Administration Police officers guarding the Royal Media Services (RMS) have been withdrawn, following a tussle between the company and the National Police Service (NPS) over gun exposé.
This comes a day after the Directorate of Criminal Investigations (DCI) faulted the media house for doing the story (Guns Galore), that they say was meant to humiliate the service.
In the exposé dubbed “Guns Galore” aired on Sunday night, the station exposed how rogue men in uniform allegedly hire out their guns, uniforms, bulletproof vests, and handcuffs to criminals for as low as Ksh1,000.
“Based on the Code of Conduct for Journalists and the Mass Media, the report therefore failed basic tests of journalistic ethics and standards and was slanted in what seemed to be a deliberate, malicious attempt to discredit and humiliate the National Police Service. We can only conclude therefore, that this is also aimed at creating public pandemonium over the management of the security sector. It was not only false but injurious to the stability of the country. This reporting therefore amounts to abuse of media freedom as stipulated in the Constitution and the Media Act of Kenya, 2013,” said DCI boss George Kinoti.

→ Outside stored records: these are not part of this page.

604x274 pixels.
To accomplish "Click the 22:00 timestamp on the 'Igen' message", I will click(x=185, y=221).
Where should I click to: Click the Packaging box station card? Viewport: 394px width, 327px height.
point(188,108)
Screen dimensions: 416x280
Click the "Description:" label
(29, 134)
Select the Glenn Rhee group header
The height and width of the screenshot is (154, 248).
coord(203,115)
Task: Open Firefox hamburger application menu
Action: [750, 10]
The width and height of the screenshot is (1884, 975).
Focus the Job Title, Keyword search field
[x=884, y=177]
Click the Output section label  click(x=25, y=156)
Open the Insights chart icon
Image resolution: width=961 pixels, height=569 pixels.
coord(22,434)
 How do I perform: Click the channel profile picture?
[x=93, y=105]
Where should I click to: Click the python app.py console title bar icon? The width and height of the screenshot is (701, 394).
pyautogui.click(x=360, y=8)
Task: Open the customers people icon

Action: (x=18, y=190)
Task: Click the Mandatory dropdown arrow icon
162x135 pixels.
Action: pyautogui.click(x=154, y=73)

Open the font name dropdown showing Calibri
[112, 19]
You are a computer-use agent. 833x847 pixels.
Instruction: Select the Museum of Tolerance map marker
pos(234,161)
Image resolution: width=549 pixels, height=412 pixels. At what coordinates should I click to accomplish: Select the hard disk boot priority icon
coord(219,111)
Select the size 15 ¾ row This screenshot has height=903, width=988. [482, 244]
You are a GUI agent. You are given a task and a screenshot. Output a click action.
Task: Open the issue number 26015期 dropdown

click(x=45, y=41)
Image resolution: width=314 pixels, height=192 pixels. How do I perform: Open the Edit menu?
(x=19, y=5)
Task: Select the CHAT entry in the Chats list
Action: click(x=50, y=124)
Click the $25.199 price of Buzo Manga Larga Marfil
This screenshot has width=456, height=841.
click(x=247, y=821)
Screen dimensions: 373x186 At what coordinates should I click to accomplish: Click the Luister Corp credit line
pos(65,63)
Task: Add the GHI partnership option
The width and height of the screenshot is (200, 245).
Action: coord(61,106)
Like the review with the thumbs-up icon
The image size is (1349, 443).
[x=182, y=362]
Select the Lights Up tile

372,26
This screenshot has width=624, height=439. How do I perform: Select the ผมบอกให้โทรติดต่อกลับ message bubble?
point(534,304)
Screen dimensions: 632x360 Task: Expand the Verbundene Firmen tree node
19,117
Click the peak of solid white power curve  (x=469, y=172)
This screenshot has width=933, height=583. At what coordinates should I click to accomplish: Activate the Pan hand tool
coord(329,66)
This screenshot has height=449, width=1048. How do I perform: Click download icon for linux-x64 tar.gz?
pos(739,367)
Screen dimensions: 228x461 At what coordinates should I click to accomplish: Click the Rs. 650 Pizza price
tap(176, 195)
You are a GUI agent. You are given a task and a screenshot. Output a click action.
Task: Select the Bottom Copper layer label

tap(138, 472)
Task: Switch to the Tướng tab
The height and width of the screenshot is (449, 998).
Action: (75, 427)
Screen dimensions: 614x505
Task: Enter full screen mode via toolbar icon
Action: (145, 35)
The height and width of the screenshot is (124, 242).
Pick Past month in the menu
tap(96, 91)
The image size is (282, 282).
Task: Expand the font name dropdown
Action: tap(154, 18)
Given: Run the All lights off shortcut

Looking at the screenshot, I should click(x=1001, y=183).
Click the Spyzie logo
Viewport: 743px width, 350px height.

Kinoti faulted the investigative journalist, Purity Mwambia, for failing to record the side of the story for NPS.
“If the media house were hesitant to approach NPS on this matter it could have approached the Internal Affairs Unit (IOU) or the Independent Policing Oversight Authority POA) which feature a rested and proven Anonymous Reporting and Information System (AR(S) through which external oversight and civilian review of police officers has been male possible,” added Kinoti.
Kinoti said the station’s top officials and the reporter will be summoned to record statements over the matter.
“We would want to note that none of the guns submitted by Royal Media Services belong to the National Police Service. The attempts to tarnish the entire service are contemptuous and undermine the efforts made by over 100,000 police officers who work day and night to keep the country safe,” he added.
In the exposé, Mwambia demonstrated how it was easy to acquire handcuffs for as little as Ksh1,000 while guns cost up to Ksh50,000.
The Media Council of Kenya has already faulted Kinoti for summoning Royal Media Services editorial bosses to record a statement over the same.
“While the Council recognizes the role of the DCI, it expects that the process is geared towards investigating the matter and not violating freedom of expression, press freedom and access to information as provided in the Constitution in articles 33, 34, 35 and the Media Council Act 2013,” the CEO said.
“In this case where the media has exposed weaknesses among some elements in the National Police Service, natural justice demands the same Service cannot then purport to investigate or otherwise summon the journalists. Instead, efforts should be put toward finding out how their members are providing civilians with guns, bullets, uniforms and handcuffs.”